2. Select the replication model (leader/follower, quorum) and the sharding strategy.
3. Fix the sharding keys and the scheme (immutable!).
4. Type read-after-write policy and read routing.
5. Design online resharding (virtual shards, double entry).
6. Ensure idempotency and outbox for events/commands.
7. Set up backups, PITR, DR and regular exercises.
8. Include observability: lag, quorums, hot keys, conflicts.
9. Document runbook: failover, split-brain, degradation.
10. Perform load/chaos tests under match peaks.

Anti-patterns

One giant shard "for everything" and "then cut."

Cross-shard join's in the hot way of the request.
No read-after-write policy (floating bugs).
Migrations of schemes "breaking" sharding keys.
Multi-leader for cash accounts without strict conflict resolution.
No PITR/DR - Unable to recover from logical error.

Results

Replication solves reads and resiliency, sharding solves writes and volume.

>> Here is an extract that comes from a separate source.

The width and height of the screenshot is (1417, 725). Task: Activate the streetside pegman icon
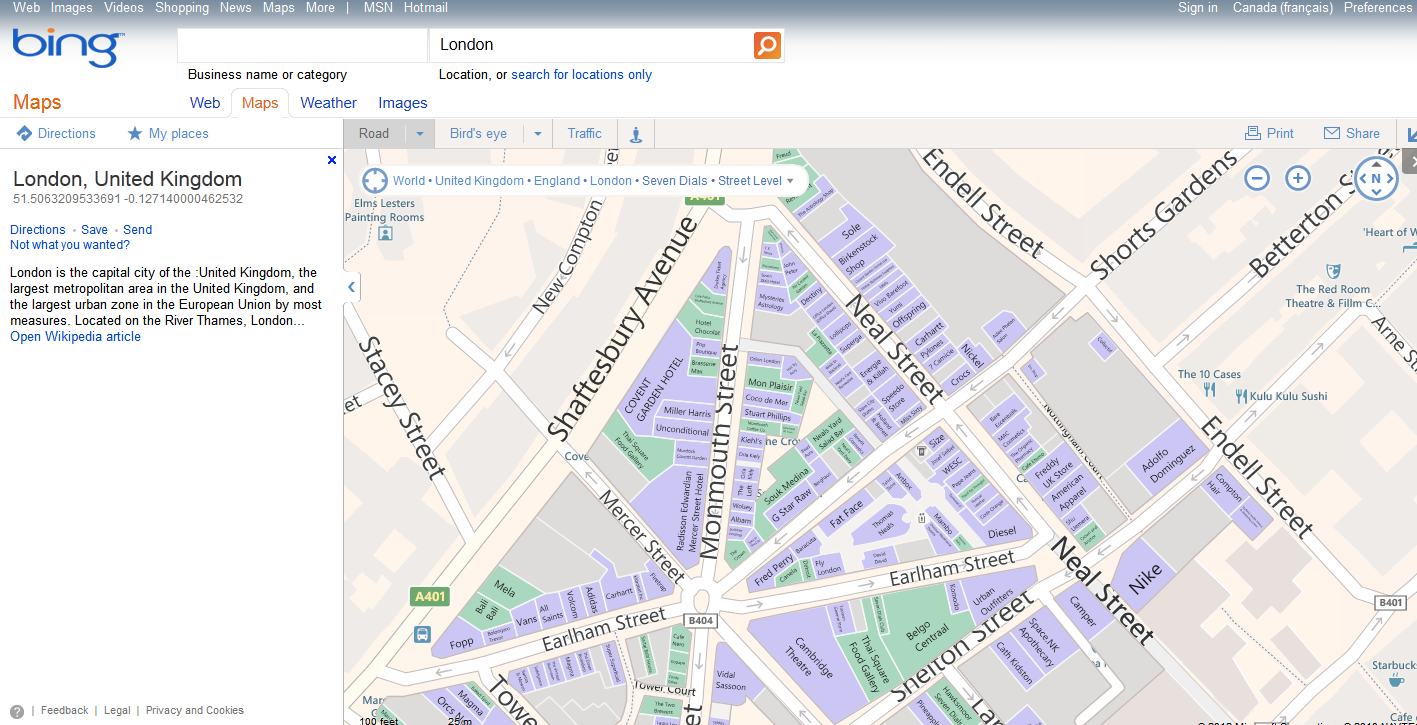coord(636,133)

The successful architecture in iGaming is clear SLO and PACELC compromises, stable sharding keys, a minimum of cross-shard coordination (saga instead of 2PC), read-after-write discipline, well-functioning online resharding and regular DR exercises. This approach scales to tournament peaks, withstands regulatory restrictions on data localization and remains predictable in operation.